Complete the following
(1) In the doorknob retrofit thread below, by roughly how much are the vintage rosettes too small to fasten to the door?
(2) Reproduce word for word the part of the doorknob retrofit thread starting at "## biggabush (Jan" and ending at "be much appreciated!!!".

═════ Page extract

# Retrofitting Vintage doorknobs on bathroom/bedroom doors



## biggabush (Jan 27, 2010)

All, 
I recently purchased vintage style, inactive, doorknobs from Anthropologie that I would like to retrofit on existing doors in my bathroom and bedroom. 

The problem: 
The hole in the door (where the latch mechanism and doorknob were secured) is larger than the rosettes that came with the vintage knobs. 

The vintage rosettes are about a 1/4-1/2" too small and thus cannot fasten to the door directly. 

Does anyone have experience retrofitting vintage knobs on a modern door? The solution seems like it would be relatively easy, but every where I have been (Lowe's, Ace, Home Depot, etc.) is either confused by the problem or simply don't have an answer. 

Any help would be much appreciated!!!


----------



## firehawkmph (Dec 12, 2009)

Biggy,
You need to fill the current hole in and start over. If you are painting the doors, should be no big deal. If the doors are stained, could be tougher.
You may get lucky and be able to cut some fillers with the next bigger size hole saw. A better way is to find someone in the area with a small wood lathe and have them turn some pieces to fill the holes. Glue them in place and redrill. 
Mike Hawkins


----------

══════════
═════ Data

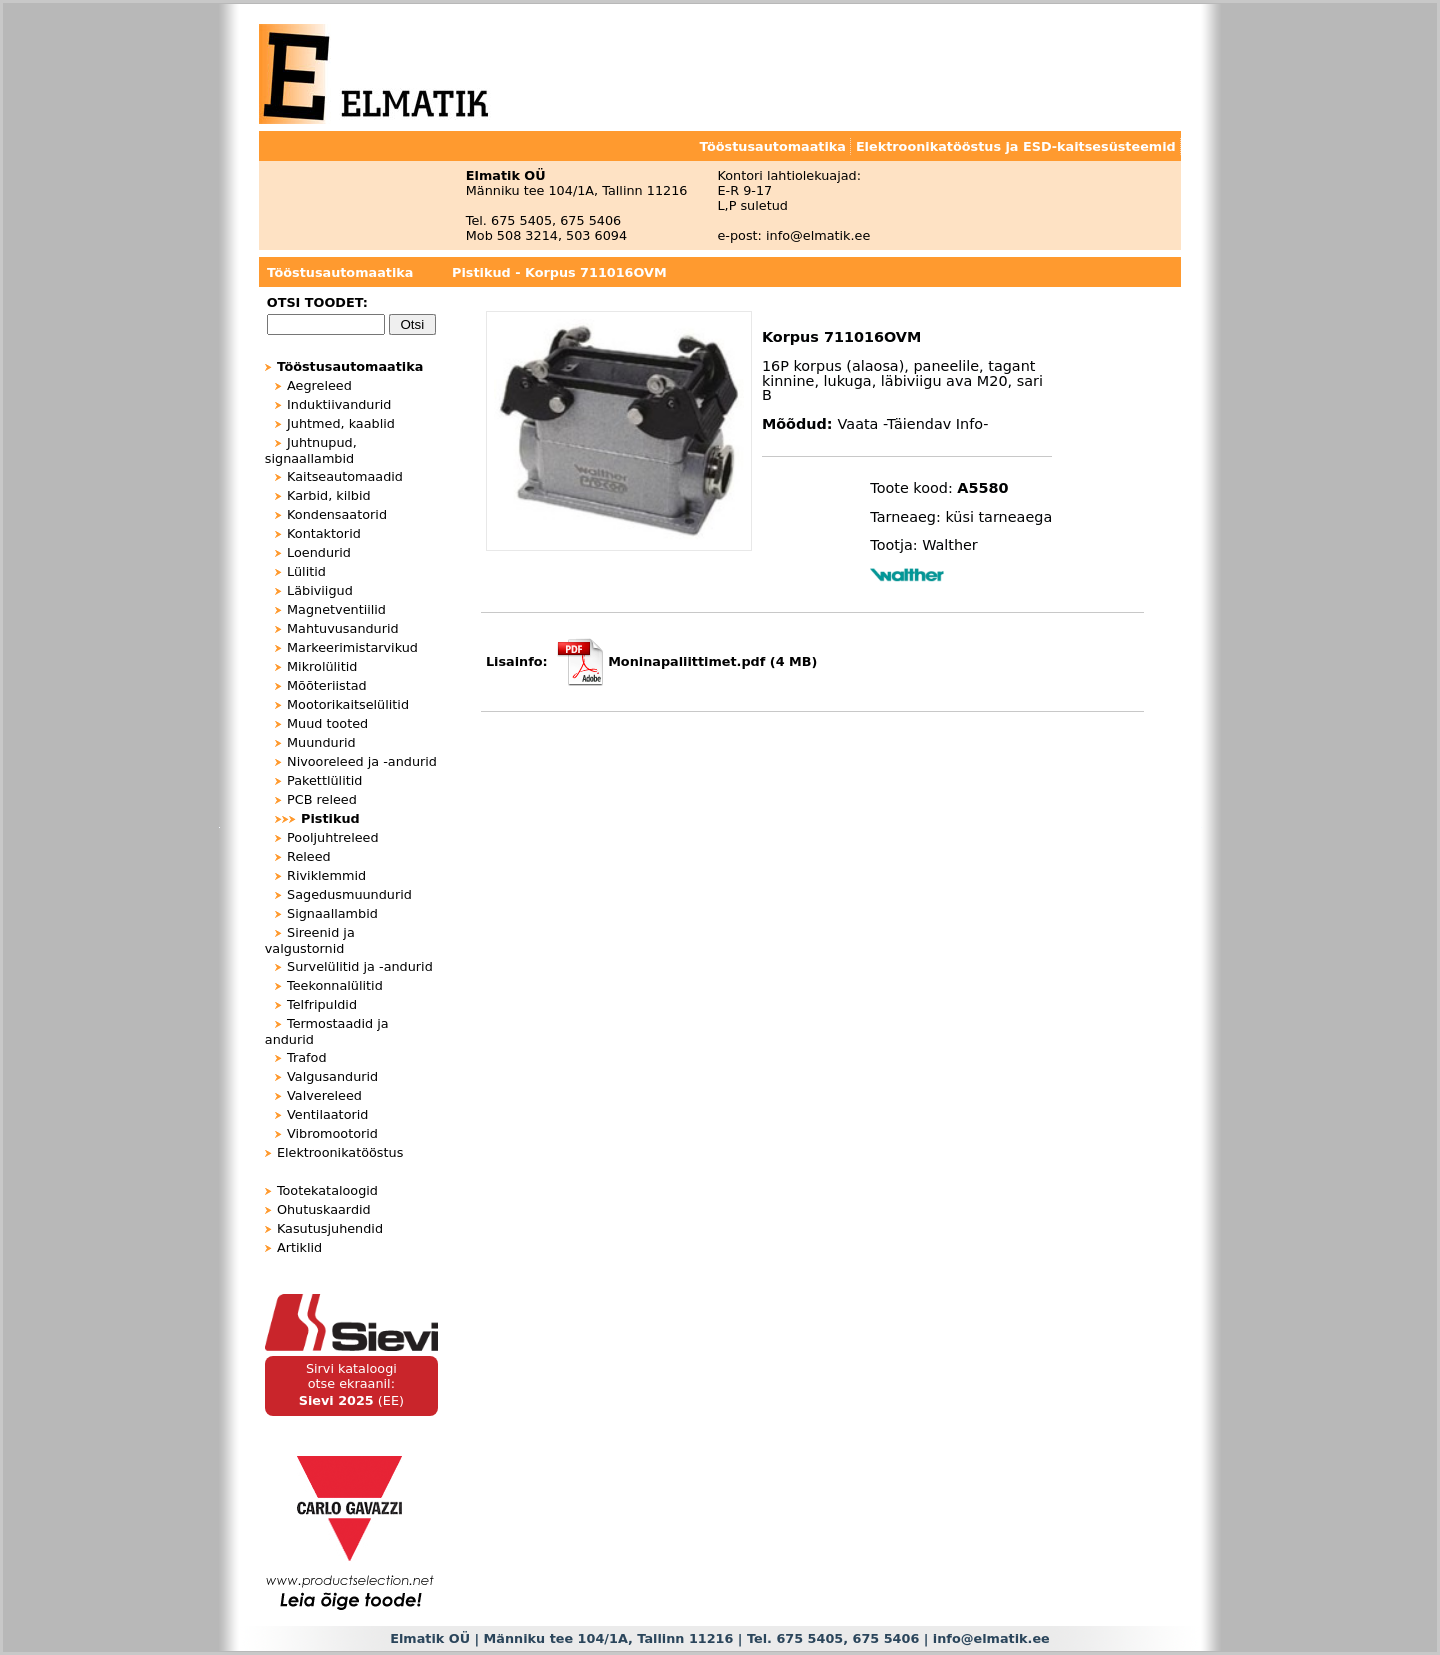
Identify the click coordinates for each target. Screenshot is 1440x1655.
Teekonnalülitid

══════════

Set of answers
(1) About 1/4 to 1/2 inch.

(2)
## biggabush (Jan 27, 2010)

All, 
I recently purchased vintage style, inactive, doorknobs from Anthropologie that I would like to retrofit on existing doors in my bathroom and bedroom. 

The problem: 
The hole in the door (where the latch mechanism and doorknob were secured) is larger than the rosettes that came with the vintage knobs. 

The vintage rosettes are about a 1/4-1/2" too small and thus cannot fasten to the door directly. 

Does anyone have experience retrofitting vintage knobs on a modern door? The solution seems like it would be relatively easy, but every where I have been (Lowe's, Ace, Home Depot, etc.) is either confused by the problem or simply don't have an answer. 

Any help would be much appreciated!!!